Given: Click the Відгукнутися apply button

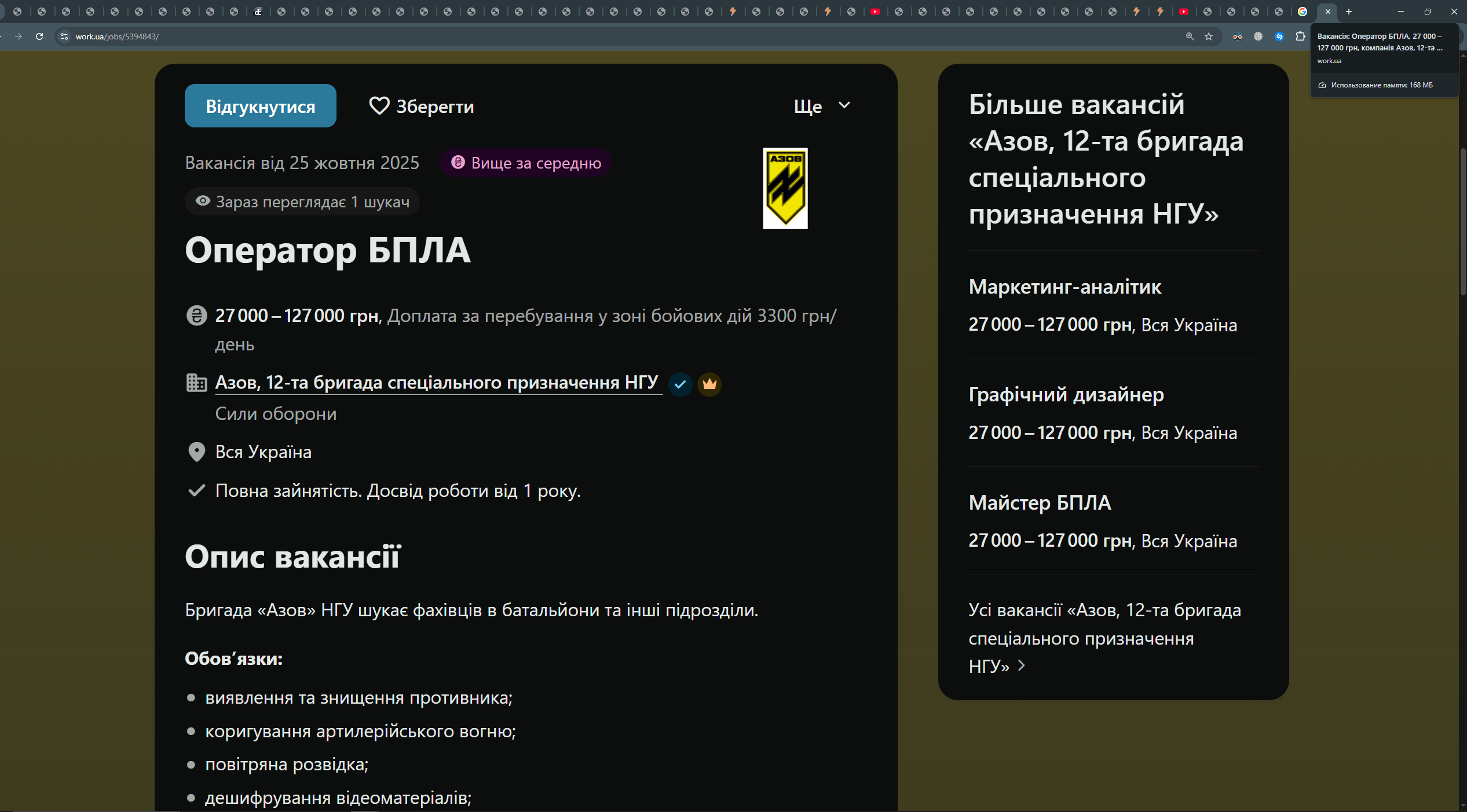Looking at the screenshot, I should coord(260,106).
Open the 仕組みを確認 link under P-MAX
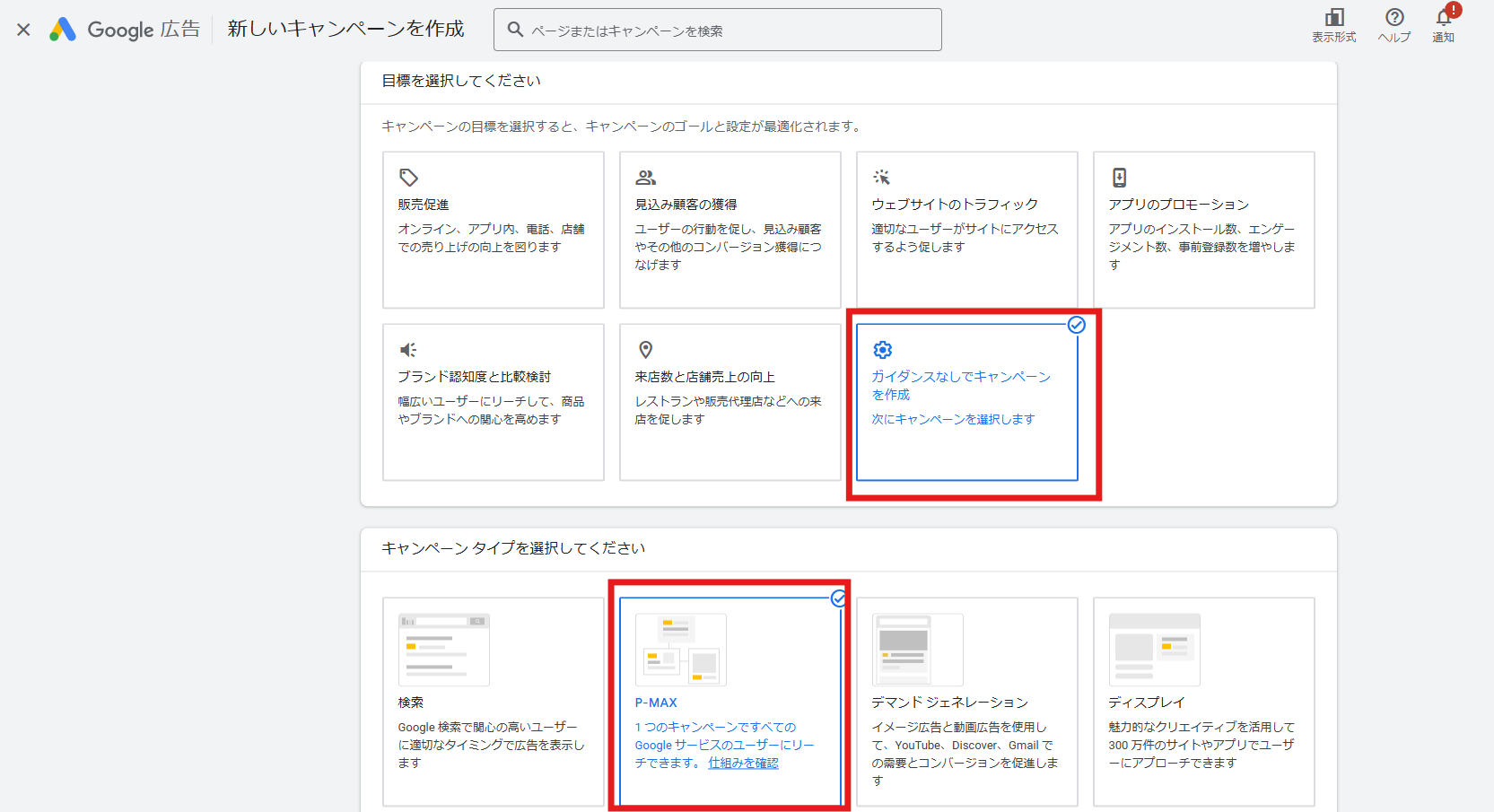 743,762
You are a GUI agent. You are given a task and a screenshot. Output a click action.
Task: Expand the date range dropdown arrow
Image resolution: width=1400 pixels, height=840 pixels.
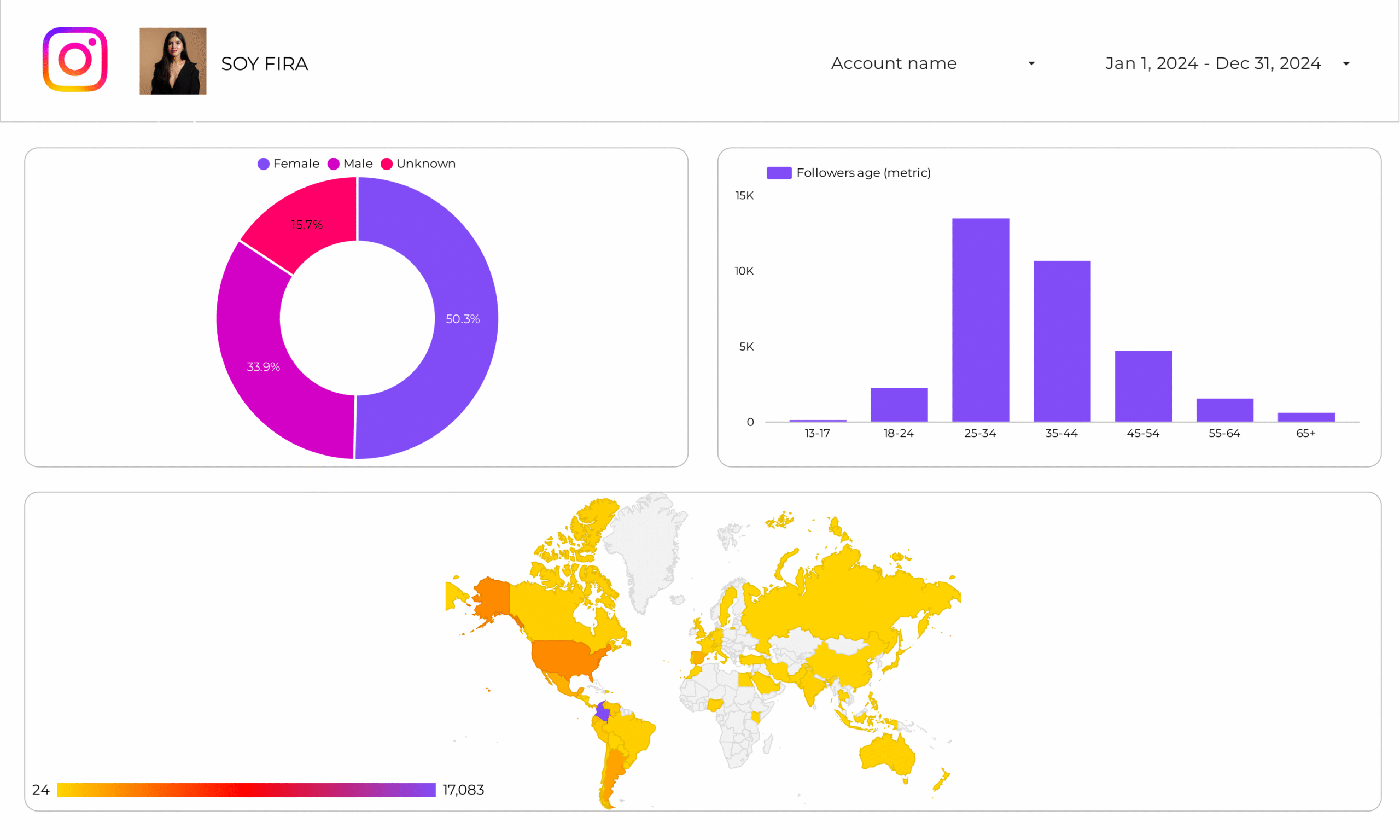[1346, 64]
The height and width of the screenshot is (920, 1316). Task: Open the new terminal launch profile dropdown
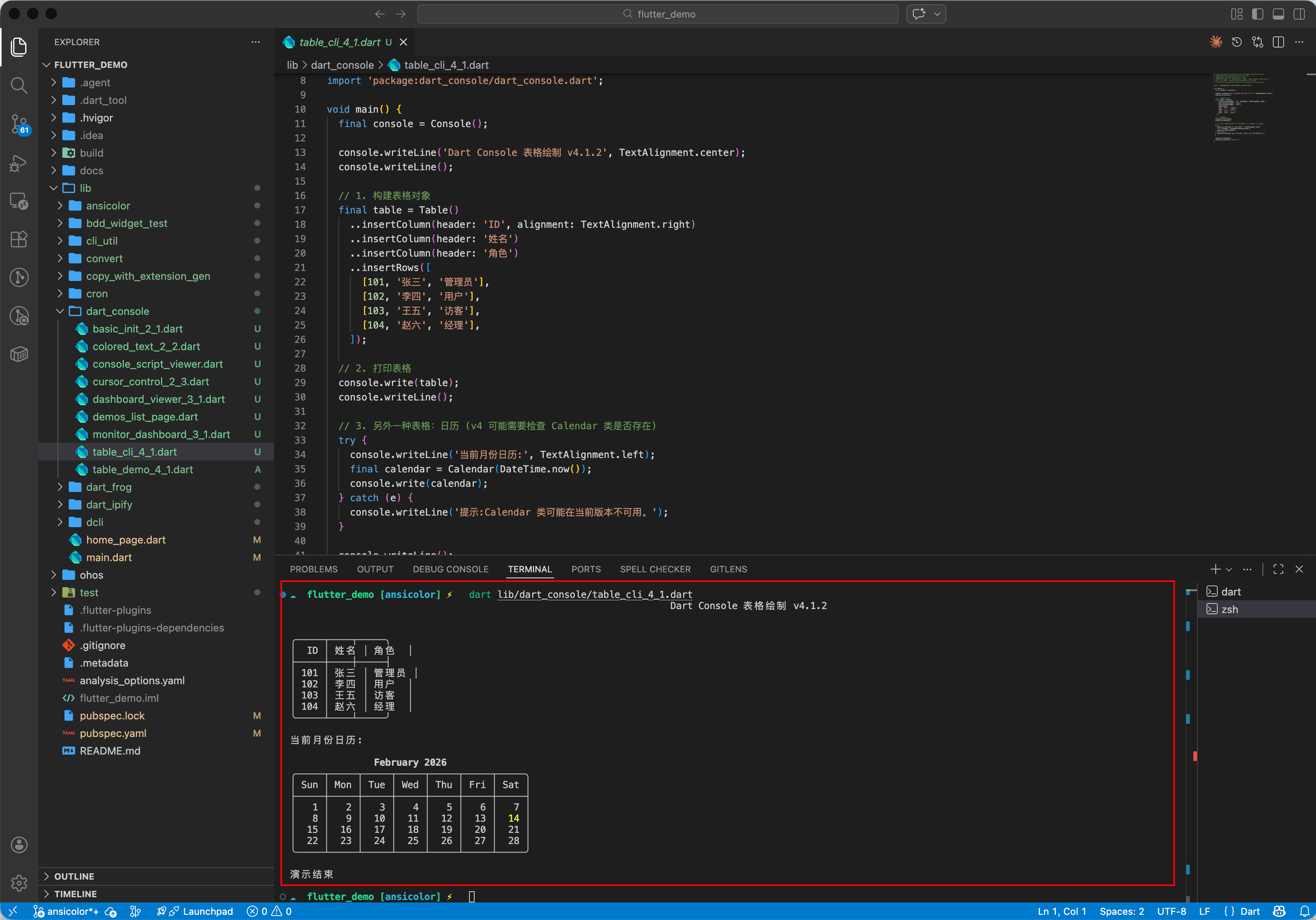point(1229,569)
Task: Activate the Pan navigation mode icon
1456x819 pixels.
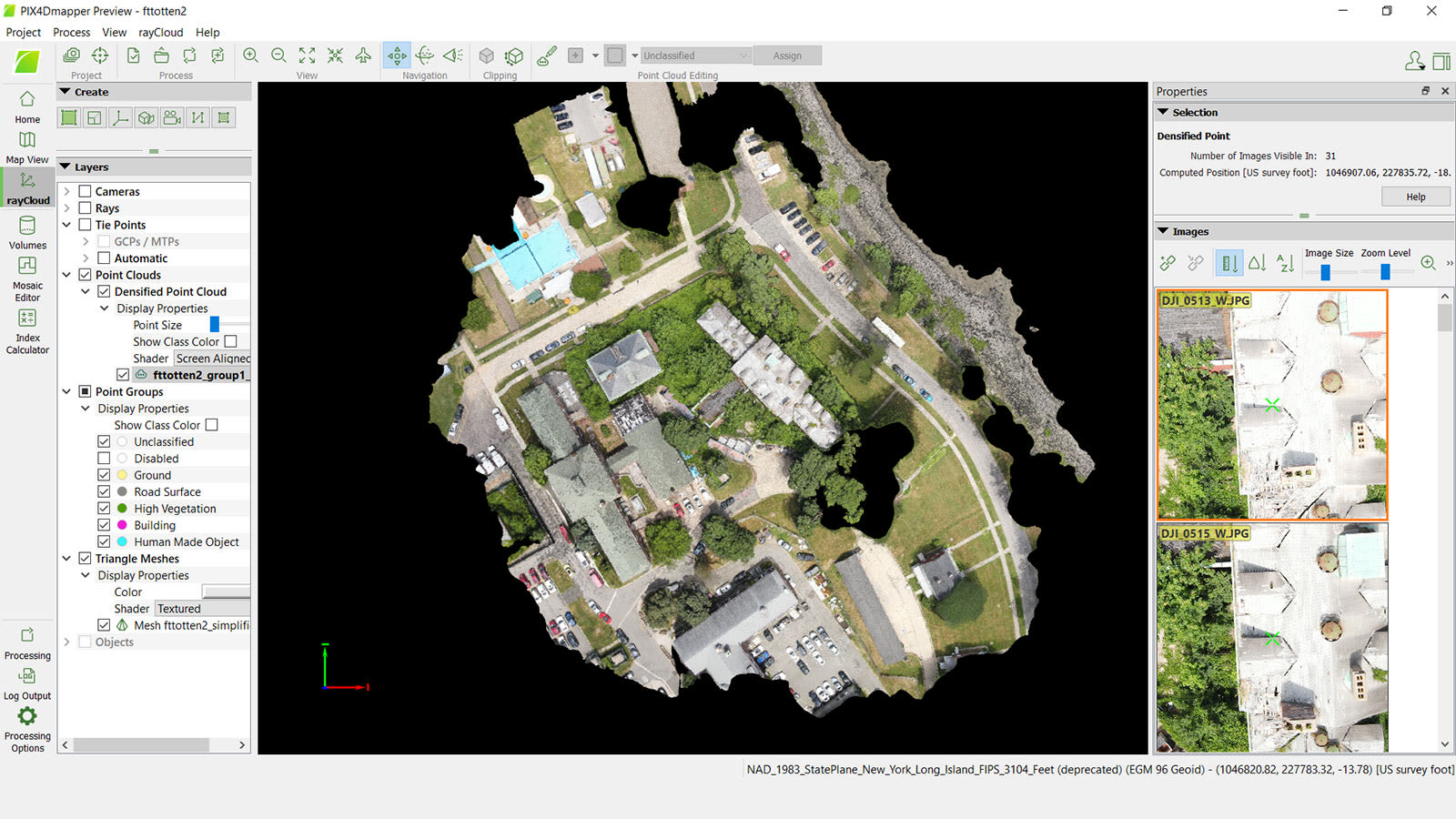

********

▸ **TASK**:
No pictures belong in the copy. Retype exactly, and only, the lines from the line containing "You are a GUI" through the last line of the data, both included.

▸ **WRITTEN REPLY**:
You are a GUI agent. You are given a task and a screenshot. Output a click action.
Task: Expand the date range dropdown arrow
Image resolution: width=1400 pixels, height=840 pixels.
[1346, 64]
The height and width of the screenshot is (920, 1316). Task: Open the new terminal launch profile dropdown
point(1229,569)
Task: Activate the Pan navigation mode icon
1456x819 pixels.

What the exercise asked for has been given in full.